Mikhail Baryshnikov.
“A highbrow superstar, perhaps the last America will ever see,” wrote the reporter Jason Diamond in a feature on the Russian ballet dancer in The New York Times Magazine on December 22.
I guess Taylor Swift isn’t highbrow, but…really, now…I would not go that far, Jason Diamond…
But, for sure, Baryshnikov is and always was a memorable presence….
The accompanying portrait of Baryshnikov, looking straight ahead, one hand obscuring his mouth, his eyes steady, looks pretty much the way I remember him when he was in Ann Arbor in the late 1970s or early1980s.
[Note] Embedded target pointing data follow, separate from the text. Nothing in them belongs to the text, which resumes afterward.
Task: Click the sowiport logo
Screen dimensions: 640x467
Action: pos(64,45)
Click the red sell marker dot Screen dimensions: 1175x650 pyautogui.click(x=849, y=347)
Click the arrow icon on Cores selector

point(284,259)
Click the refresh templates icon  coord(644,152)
He sought asylum in the U.S. at the age of 26 in 1974, so he must have come to Ann Arbor not too much later.
I know I did not see him dance in Ann Arbor — I did spy him walking across the Diag with a group of people one morning — I think he walked like a normal person — and I can’t be sure why he had come here from New York City except maybe to visit with the Proffers.
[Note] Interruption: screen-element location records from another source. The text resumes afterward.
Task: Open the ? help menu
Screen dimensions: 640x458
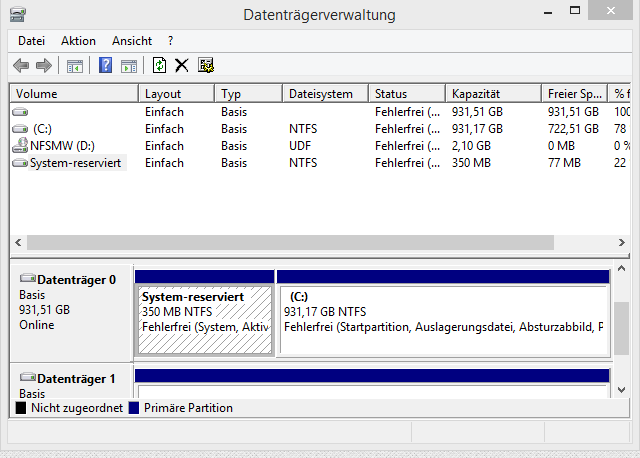Action: (171, 41)
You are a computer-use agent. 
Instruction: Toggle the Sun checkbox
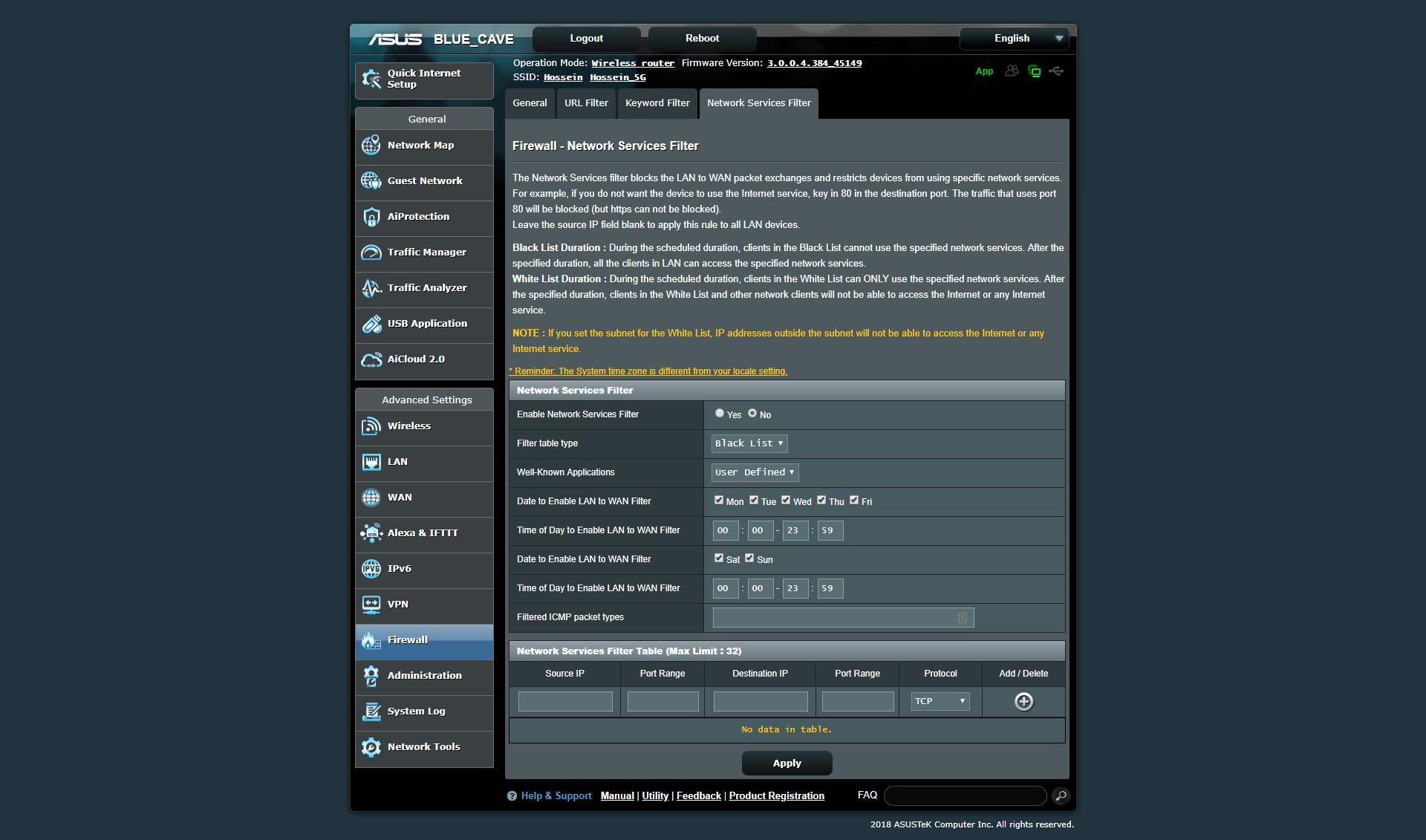pyautogui.click(x=749, y=558)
This is what happens when you have lived enough years to have layers of memory settle upon you when you see nothing more than a full-page portrait of a famous dancer…you remember things related and sort of related and maybe unrelated, but still taking up space somewhere among those billions of brain cells that you carry around with you every day.
The story turns into a tragedy, but not because of Mikhail Baryshnikov.
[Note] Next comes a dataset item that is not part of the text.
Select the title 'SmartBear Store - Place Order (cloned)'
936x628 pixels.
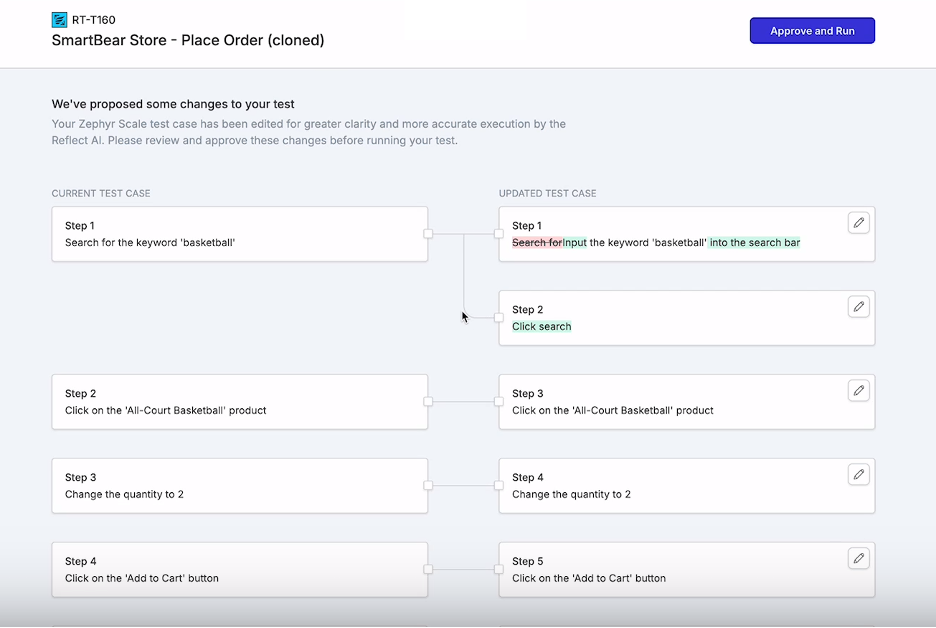(x=189, y=40)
As a reporter, I had gotten to know the Proffer family, and they invited me to come to their party, which must have been to honor Baryshnikov’s visit to town, I am thinking, although when the honored guest got there he retreated to a far darkened corner of the large living room with a solemn, unfriendly look on his face, and even my reporter instincts could not convince me I should go and bother such a famous personage.
I think the Proffers — Carl and Ellendea — must have invited me to the party just because it might prove newsworthy, and I had already written several stories about their great work with Russian writers, which they appreciated. I was thrilled to go, of course, and took along one of my Ann Arbor News editors, Kay Semion.
The Proffers lived in a big house at the top of a big hill up above the ninth hole of the city’s public golf course, Huron Hills. Children used to sled down that long hill on days when snow fell deep. The Proffers needed the big house because it also included their publishing company, Ardis Publishers, which was a huge force for good when it came to publishing Russia authors in the 1960s and 70s.
You could not have made up the dramatic, fairy-tale-like story of the Proffers and Ardis Publishers. Carl had come to the University as a high school basketball player from Bay City. He chose Russian as his required foreign language on a bit of a whim, as I recall him describing the choice. He and Ellendea, both to become serious, highly respected scholars of Russian literature, fell in love at the University of Michigan, somewhat scandalously although the details are lost to history, and then together, deeply in love, founded a publishing house that made a huge difference in the world of Russian literature at the time, including for its then stars like Joseph Brodsky, who was able to come to America from Russia almost solely because of Carl Proffer’s efforts. When Carl got aggressive stomach cancer and died at the age of 46, it was like the saddest, most desperately tragic ending possible to a story — as if it had been written by Leo Tolstoy or Anton Chekhov.
The photo of Baryshnikov still lying on the coffee table under our TV monitor when we watched the film Drive My Car the other evening, I thought again of the great Russian dancer in Ann Arbor and the Proffers on the hilltop and the party, and the last lines from Drive My Car, which are actually Chekhovian lines is a theater scene with Japanese actors doing Uncle Vanya in Japanese in Hiroshima and the English subtitles offering those enduringly hopeful last words of Sonya’s…”We shall hear the angels. We shall see heaven shining like a jewel. We shall see evil and all our pain disappear in the great pity that shall enfold the world. Our life will be as peaceful and gentle and sweet as a caress.”
Beautiful story Jane. I have enjoyed your writing immensely. Hope you are doing well. Both Bill and I are home with Covid but are coming through it. Hope to see you again one of these days soon when we’re on the mend smiling face:). How is your husband doing?